Definition of "objet en catégories". I don't understand the following definition in Illusie, Complexe Cotangent et Déformations II (Springer LNM 283), page 17:
Soit $T$ une catégorie possédant des produits fibrés. On appelle objet en catégories (ou catégorie) dans $T$ tout préfaisceau $X$ sur $T$ à valeur dans (Cat) tel que ob($X$) et fl($X$) soient représentables.
I suppose that a presheaf $X$ on $T$ with values in (Cat) is simply a contravariant functor, but I do not know then what are the objets and morphisms of $X$, nor what it means that they are representable.
 A: You are correct that "presheaf on $T$ with values in (Cat)" means precisely a contravariant functor $X:T\to \mathbf{Cat}$. Thus for every object $t$ of $T$, you have a category $X(t)$; this category has a set of objects $O(t)=ob(X(t))$ and a set of morphisms $M(t)=fl(X(t))$. Then $O$ and $M$ define contravariant functors $T\to \mathbf{Set}$, and this is what Illusie calls $ob(X)$ and $fl(X)$. To say that they are representable is simply to say that they are so as contravariant functors, i.e. there must be objects $t_o$ and $t_m$ of $T$ such that $O\cong \operatorname{Hom}_T(\_,t_o)$ and $M \cong \operatorname{Hom}_T (\_,t_m)$.

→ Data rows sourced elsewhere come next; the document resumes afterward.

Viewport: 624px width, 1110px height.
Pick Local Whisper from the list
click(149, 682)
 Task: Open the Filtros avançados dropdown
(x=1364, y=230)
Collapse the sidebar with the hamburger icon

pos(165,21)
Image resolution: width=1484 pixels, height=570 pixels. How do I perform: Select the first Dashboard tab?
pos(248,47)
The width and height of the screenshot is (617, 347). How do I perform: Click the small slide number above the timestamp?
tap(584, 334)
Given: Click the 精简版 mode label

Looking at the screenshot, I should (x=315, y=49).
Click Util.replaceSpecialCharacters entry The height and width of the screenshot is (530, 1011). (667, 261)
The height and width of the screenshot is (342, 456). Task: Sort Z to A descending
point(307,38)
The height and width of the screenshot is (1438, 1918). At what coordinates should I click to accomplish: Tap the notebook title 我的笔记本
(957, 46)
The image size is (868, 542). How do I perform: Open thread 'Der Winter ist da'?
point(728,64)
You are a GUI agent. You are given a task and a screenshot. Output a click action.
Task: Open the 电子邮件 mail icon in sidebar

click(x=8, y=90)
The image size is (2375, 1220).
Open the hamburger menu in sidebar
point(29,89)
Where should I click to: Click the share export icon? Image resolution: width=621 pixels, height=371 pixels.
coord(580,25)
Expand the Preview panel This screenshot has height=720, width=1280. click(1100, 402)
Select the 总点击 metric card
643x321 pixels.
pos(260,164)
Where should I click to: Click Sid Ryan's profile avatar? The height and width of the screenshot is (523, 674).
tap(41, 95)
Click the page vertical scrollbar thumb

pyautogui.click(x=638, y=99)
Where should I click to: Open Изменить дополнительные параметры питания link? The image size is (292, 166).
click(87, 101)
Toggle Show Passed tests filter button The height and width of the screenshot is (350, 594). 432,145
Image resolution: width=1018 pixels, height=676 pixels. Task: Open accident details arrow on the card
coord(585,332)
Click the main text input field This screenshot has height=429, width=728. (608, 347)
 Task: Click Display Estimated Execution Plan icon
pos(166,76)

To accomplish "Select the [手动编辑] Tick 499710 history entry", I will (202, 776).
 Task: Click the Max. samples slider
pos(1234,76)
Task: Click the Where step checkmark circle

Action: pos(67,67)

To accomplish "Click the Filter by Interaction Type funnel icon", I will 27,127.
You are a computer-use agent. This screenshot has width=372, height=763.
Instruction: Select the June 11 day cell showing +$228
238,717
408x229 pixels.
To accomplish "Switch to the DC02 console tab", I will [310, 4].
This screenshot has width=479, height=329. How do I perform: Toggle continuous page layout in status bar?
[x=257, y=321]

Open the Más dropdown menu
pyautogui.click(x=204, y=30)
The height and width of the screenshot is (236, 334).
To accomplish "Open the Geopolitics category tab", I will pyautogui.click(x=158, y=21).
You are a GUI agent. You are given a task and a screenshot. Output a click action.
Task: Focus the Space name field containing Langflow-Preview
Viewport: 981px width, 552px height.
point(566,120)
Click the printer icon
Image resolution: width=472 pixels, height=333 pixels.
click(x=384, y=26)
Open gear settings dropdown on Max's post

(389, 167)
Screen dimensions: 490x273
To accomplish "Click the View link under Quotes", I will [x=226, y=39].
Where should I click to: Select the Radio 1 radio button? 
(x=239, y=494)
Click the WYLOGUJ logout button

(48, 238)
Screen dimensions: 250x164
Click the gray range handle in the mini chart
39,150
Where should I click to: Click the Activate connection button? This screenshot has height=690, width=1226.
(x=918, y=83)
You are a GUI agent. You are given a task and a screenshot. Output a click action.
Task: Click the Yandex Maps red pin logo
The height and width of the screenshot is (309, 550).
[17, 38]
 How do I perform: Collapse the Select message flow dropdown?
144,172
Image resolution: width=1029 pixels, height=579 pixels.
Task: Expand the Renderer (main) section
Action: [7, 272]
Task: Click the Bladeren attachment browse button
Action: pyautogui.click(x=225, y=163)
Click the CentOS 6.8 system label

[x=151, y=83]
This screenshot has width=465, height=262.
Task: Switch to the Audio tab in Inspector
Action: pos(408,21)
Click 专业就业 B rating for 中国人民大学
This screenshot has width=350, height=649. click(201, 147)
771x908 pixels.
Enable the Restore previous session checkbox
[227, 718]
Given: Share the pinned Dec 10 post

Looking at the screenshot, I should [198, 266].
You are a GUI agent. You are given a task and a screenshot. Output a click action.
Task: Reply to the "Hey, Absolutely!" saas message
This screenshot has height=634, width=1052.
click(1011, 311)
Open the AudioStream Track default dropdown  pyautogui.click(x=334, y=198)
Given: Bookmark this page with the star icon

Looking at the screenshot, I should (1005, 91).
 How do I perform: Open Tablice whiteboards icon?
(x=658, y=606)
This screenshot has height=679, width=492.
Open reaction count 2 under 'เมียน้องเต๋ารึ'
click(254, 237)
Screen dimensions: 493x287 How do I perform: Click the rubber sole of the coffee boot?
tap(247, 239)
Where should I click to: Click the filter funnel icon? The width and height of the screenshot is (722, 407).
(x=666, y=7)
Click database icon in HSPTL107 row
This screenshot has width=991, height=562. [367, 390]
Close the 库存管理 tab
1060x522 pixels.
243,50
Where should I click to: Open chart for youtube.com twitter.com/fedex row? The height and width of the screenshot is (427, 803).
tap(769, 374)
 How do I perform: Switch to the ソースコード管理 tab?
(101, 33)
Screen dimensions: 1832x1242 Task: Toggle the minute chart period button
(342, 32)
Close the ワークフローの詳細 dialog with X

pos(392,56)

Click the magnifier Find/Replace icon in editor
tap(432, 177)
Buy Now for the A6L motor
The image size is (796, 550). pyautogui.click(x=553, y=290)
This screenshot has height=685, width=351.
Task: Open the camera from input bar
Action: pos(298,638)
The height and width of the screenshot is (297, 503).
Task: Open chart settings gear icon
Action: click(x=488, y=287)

In particular, since the Yoneda embedding is full, there must be two arrows $c,d:t_m\to t_o$ and an arrow $i:t_o\to t_m$ that induce the codomain and domain natural transformations $fl(X)\to ob(X)$ and the "identity arrow" natural transformation $ob(X)\to fl(X)$; and since it also preserve and reflects limits, there must be an arrow $\mu:t_m\times_{t_o}t_m\to t_m$ that induce the "composition" natural transformation $fl(X)\times_{ob(X)}fl(X)\to fl(X)$. And since the Yoneda embedding is faithful, all these must satisfy certain conditions corresponding to the requirements that the composition is associative, unital and has the appropriate domains and codomains. This means that $(t_m,t_o,c,d,i,\mu)$ must define an internal category or "category object" in $T$.